Text shown:
_ _ _ _ _

Yosvany Terry and horm section
Yosvany Terry explains this very special project:
When I was a boy growing up in Cuba, my brothers and I did not always pay attention to my father as often as we should have. But then there were the times when we paid the closest attention to every word he said. In November, when the harvest season was at hand was the time of year when my father would begin to tell his Parrandas stories. My brothers Yoel, Yunior, and I would drop whatever we were doing and elbow and jockey for position near my father so as not to miss a single word.
Noches de Parrandas is a major cultural tradition celebrated from December 16–24 every year since 1820 in Remedios, Cuba, to celebrate the end of the harvest and the coming of Christmas. It is one example of the syncretization of the secular and the sacred in Cuba. For nine days and nights the event consumes Remedios, which divides itself into two factions that compete in everything – the arts, music, dance, theater. Everyone in this town of 40,000 is involved in some way or another with Las Parrandas.
Osmany Paredes
Pyrotechnics light up the night sky. Dancehalls and plazas are filled to capacity into the morning hours. On Christmas eve, towering “trabajos de plaza” move through the plaza – fantastic floats of artwork decorated with flashing lights depicting exquisite birds, flowers and geometric patterns.
In December 2009, I traveled with my father, Eladio “Don Pancho” Terry, to Remedios to see this magical event for the first time. My father was founder and leader of one of the most popular charanga bands in Cuba – Orquesta Maravillas de Florida – that for almost 30 years played the ballrooms of Remedios during Las Parrandas. As we strolled the town, people greeted him whereever we went. And while I always knew of my father’s connection to Parrandas, I never fully grasped just how embedded my father has been in the Parrandas tradition.
Yosvany Terry chekere
Parrandas is a remarkable, locale-specific cultural tradition that has survived the passage of time and the vast gulf of racial and social differences. “Las Noches de Parrandas” represents the marriage of two very different cultures that united to create a unique, important and enduring tradition. In the Parrandas, Spaniards and Africans gathered together to contribute their cultural and artistic energies and create an extraordinary synthesis transcending differences of race, social status, economics, religion and language.

_ _ _ _ _

Dataset:
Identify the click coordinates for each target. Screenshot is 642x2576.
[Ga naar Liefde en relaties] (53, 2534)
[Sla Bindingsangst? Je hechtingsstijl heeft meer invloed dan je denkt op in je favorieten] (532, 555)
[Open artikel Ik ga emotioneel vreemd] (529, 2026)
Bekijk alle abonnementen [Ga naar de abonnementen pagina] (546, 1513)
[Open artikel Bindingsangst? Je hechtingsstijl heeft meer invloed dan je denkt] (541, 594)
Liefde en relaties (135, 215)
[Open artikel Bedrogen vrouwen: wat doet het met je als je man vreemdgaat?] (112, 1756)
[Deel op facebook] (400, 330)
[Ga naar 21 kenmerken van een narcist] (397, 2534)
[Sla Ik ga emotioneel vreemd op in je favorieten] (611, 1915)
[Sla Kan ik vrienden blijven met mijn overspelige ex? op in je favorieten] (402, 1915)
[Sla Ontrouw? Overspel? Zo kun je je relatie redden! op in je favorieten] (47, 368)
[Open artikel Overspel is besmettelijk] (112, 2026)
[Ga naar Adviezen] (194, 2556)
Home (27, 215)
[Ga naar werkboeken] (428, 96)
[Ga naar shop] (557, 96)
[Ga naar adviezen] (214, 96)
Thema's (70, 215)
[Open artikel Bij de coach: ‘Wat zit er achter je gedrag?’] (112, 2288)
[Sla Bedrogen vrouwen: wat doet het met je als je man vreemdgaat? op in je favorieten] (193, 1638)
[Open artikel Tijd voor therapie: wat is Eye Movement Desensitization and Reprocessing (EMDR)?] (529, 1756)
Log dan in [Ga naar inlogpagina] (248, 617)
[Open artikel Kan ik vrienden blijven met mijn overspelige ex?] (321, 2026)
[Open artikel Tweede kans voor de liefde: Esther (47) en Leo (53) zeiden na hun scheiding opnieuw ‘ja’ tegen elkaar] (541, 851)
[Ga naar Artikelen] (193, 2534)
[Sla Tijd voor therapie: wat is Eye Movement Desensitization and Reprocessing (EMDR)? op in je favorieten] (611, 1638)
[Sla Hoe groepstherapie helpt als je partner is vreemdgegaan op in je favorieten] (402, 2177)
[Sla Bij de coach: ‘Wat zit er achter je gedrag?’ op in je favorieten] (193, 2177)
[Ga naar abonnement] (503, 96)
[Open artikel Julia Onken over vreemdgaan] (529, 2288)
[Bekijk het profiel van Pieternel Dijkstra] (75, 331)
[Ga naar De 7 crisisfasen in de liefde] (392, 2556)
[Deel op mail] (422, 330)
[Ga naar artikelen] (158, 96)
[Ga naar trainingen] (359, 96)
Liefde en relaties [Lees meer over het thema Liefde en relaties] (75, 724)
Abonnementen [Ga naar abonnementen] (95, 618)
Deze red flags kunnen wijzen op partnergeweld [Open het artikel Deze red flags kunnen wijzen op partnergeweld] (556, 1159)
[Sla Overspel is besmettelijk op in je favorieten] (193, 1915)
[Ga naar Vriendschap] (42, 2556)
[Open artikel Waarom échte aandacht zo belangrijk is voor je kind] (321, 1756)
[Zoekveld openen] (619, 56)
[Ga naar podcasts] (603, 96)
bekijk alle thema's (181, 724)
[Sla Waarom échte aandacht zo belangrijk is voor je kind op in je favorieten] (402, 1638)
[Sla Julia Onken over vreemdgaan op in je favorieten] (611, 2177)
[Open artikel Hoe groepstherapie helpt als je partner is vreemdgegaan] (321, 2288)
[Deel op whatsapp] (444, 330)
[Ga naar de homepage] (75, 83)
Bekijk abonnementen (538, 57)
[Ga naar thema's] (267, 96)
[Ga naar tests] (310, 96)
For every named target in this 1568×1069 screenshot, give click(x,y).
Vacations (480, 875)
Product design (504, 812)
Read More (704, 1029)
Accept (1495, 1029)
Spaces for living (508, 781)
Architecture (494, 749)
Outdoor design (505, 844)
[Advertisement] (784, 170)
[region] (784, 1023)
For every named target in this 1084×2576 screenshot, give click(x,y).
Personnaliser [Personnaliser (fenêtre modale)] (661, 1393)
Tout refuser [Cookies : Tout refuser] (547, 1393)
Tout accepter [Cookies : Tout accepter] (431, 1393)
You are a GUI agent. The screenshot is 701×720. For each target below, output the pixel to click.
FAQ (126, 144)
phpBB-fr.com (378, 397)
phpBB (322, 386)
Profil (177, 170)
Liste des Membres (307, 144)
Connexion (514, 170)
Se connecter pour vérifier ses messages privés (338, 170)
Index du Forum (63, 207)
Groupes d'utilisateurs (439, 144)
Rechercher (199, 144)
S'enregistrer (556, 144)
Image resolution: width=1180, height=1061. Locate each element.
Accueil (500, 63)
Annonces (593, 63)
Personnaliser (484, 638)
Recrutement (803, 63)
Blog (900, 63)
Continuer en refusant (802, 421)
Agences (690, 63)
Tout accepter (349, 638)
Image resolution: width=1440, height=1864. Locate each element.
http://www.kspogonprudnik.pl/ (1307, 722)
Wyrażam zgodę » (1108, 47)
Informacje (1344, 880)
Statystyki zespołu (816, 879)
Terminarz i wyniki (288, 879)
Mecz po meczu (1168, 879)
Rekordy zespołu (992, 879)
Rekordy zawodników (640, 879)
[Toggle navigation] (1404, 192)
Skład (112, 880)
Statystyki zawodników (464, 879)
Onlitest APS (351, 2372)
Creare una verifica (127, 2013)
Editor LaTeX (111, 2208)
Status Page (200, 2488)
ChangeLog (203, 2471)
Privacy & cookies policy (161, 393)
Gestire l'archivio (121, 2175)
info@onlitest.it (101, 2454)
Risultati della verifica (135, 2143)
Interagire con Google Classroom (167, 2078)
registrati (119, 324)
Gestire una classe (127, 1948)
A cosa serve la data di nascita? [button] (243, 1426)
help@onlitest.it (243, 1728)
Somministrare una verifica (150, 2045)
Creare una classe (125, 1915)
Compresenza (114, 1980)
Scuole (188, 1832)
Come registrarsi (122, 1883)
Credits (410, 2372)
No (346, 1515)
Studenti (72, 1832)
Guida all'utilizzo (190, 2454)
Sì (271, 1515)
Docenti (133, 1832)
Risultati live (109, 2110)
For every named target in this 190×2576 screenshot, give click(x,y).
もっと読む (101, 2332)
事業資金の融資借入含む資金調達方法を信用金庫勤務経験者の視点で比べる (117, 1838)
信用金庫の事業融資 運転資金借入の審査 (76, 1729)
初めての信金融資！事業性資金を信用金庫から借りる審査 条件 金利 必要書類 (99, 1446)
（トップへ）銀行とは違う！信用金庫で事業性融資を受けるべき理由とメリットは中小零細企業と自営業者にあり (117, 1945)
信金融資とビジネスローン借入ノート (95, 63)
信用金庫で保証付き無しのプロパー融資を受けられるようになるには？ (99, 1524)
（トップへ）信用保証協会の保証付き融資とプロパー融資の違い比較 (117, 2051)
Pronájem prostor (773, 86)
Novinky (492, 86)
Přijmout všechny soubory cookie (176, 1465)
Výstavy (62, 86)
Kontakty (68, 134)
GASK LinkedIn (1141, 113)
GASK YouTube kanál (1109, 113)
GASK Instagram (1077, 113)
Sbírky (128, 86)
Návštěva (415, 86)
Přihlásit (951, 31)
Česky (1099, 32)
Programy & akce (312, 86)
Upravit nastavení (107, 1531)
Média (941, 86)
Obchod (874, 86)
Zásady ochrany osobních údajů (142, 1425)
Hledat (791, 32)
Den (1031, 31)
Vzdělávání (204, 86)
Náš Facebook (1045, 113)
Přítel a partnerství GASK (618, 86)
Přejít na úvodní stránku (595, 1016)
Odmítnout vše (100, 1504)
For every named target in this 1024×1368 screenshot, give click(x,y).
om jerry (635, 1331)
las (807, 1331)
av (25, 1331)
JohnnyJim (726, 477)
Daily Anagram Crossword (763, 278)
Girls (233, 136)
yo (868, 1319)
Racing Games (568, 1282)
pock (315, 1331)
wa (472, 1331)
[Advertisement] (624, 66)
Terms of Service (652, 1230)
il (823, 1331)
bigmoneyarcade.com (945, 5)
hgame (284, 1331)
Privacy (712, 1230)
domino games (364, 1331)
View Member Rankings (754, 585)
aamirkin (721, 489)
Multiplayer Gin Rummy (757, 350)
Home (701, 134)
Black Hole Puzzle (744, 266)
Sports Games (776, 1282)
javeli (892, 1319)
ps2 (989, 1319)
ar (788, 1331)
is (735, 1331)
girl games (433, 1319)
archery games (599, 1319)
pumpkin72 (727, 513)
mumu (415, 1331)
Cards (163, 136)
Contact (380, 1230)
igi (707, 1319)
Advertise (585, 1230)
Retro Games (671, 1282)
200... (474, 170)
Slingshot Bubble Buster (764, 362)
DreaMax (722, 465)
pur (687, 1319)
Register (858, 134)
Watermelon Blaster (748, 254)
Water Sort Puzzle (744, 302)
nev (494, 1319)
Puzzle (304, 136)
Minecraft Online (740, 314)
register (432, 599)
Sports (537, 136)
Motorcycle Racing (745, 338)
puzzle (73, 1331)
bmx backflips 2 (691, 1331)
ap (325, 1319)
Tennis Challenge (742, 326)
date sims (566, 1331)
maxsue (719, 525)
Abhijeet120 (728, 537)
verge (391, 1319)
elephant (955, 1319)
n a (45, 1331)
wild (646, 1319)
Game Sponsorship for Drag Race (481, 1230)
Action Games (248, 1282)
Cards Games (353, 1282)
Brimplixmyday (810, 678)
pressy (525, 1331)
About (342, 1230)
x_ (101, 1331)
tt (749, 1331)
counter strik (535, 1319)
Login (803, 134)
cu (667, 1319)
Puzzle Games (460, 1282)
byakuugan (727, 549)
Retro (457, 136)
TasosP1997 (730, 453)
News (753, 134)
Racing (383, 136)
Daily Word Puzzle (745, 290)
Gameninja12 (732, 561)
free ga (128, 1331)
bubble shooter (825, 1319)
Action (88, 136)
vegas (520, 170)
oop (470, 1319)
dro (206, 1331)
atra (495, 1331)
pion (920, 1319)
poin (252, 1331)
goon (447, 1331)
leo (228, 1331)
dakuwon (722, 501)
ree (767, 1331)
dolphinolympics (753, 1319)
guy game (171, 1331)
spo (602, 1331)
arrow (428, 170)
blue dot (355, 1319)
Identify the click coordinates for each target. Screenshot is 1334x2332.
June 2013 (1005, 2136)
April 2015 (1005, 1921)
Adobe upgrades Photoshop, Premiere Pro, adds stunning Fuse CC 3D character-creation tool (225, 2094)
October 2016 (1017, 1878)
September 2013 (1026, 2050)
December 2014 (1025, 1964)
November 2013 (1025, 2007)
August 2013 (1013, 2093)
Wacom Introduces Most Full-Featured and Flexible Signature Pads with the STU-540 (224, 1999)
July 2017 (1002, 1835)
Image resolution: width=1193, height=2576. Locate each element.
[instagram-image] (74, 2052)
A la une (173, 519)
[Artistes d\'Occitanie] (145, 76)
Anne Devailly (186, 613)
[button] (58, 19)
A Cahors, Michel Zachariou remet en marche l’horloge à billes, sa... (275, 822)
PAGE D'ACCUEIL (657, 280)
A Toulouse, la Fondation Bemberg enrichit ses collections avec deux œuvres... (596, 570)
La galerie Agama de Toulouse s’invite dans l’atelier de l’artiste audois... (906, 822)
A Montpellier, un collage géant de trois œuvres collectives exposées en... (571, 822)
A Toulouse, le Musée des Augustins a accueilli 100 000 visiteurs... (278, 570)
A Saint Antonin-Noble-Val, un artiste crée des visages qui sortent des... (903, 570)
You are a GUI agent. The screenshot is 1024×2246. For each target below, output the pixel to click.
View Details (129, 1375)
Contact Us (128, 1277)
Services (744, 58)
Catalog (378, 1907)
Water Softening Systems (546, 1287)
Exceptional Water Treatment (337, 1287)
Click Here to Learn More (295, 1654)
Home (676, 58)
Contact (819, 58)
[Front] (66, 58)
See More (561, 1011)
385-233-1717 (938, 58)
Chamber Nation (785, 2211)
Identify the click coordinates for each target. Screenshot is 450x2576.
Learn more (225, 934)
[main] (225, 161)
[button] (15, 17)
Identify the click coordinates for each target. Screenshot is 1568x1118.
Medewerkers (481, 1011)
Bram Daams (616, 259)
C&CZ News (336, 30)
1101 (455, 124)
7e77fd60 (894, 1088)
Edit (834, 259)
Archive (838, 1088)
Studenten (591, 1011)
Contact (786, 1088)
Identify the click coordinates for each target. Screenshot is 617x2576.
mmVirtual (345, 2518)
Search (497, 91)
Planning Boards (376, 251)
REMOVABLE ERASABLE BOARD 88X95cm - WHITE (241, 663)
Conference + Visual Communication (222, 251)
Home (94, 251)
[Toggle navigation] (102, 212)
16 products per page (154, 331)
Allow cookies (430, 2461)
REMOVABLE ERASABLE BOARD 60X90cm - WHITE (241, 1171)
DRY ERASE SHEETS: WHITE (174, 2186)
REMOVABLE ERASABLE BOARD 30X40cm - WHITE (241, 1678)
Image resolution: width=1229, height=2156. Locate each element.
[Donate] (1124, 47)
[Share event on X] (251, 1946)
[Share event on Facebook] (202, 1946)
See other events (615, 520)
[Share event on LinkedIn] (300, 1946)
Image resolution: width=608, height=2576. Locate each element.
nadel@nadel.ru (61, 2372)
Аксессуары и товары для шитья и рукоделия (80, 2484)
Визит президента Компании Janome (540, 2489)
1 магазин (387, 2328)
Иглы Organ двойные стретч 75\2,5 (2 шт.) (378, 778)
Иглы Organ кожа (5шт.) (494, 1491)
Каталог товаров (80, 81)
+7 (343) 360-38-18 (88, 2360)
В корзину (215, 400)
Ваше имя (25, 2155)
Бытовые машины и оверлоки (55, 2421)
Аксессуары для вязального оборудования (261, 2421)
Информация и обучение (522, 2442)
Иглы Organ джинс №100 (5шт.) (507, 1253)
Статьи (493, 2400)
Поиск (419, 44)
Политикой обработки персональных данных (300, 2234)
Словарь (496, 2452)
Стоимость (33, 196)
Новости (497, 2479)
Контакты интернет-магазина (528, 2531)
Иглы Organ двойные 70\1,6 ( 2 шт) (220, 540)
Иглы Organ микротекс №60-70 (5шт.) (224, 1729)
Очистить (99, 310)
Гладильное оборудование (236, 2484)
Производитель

_ _ _ _ _

What the task requires:
Answer these questions from the text about Las Parrandas.
1. Since what year has Noches de Parrandas been celebrated in Remedios?
2. What band did Eladio "Don Pancho" Terry found and lead?
3. When did the trip to Remedios with the father take place?

The completed task:
1. 1820
2. Orquesta Maravillas de Florida
3. December 2009